The parking lot was particularly empty-looking as I came to work this morning. As the year comes to a close, employees are trying to use up their remaining vacation time…
The parking lot was particularly empty-looking as I came to work this morning. As the year comes to a close, employees are trying to use up their remaining vacation time before losing it and also hunting season begins tomorrow and a number of the staff who work on our outdoor titles are avid hunters.
Coin collectors are hunters of a different sort, but in Iola they can benefit from, or at least be interested in, the new change that comes our way from hunters passing through town for the deer season.
I received a 1958-D nickel in change Wednesday. I don’t usually get nickels that old. I also tend to treat Jefferson nickels as I did in 1968. If the coins aren’t silver war nickels, mintmarked from the 1930s, or a 1950-D, I just pass them along. The full-step trend passed me by on a personal level. The new designs since 2004 I look at and appreciate as I spend them, but I still spend them.

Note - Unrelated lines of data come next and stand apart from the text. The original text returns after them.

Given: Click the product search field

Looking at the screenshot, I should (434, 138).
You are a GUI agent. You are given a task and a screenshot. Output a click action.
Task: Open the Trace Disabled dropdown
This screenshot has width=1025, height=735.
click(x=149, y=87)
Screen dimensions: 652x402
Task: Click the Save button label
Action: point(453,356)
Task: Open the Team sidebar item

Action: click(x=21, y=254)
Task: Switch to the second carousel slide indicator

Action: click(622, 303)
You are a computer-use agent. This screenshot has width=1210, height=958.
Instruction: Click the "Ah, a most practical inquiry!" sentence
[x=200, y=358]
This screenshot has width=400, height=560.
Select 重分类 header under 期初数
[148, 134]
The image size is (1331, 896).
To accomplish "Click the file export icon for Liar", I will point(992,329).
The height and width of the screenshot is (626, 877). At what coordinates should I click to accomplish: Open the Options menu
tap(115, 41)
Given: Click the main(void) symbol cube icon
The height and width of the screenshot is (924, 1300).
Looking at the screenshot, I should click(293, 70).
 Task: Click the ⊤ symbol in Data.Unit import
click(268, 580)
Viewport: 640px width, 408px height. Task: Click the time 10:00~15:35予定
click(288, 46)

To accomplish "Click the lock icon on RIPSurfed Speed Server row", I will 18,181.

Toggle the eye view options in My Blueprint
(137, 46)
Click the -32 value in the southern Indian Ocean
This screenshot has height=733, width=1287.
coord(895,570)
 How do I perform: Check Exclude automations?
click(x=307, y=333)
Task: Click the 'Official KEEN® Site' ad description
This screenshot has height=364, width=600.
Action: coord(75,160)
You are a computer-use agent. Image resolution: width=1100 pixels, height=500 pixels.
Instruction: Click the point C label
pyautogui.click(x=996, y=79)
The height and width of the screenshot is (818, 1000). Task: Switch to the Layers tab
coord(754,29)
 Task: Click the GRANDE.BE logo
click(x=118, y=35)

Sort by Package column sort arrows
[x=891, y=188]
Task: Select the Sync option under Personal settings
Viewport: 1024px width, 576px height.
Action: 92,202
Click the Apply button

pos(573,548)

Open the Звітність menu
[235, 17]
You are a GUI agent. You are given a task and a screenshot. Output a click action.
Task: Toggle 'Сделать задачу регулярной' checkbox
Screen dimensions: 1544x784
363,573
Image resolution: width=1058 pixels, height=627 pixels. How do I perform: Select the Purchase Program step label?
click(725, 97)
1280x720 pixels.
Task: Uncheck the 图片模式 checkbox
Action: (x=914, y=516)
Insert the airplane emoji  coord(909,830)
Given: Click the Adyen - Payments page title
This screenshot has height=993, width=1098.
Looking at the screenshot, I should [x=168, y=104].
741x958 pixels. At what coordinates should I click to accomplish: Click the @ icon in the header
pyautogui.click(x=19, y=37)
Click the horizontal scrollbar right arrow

What was particularly startling about the 1958-D nickel and the reason I looked at it first among the coins in my day’s pocket change was it looked like it had only been in circulation briefly. The Mint luster was vibrant, and the much higher relief of the older coin stood out.
I examined it. As my trifocaled eyes were in that split second moment of focusing, I saw the “8” first and then tried to make out what was the “5.” I would grade the coin AU-55. Unfortunately, that is still a big “so what?” What can I do with an AU 1958-D nickel? Well, I showed it to fellow staff member Tom Michael after work. He agreed that you don’t see these kinds of coins in change anymore.
He wondered what Whitman album had been raided or cashed in at a bank because the heirs of whoever saved it didn’t know what else to do with it.
It is a story about the coin neither of us will ever know. I will spend it. Perhaps someone who is trying to collect Jefferson nickels from change will get it, appreciate it and give it a good home in their own Whitman album.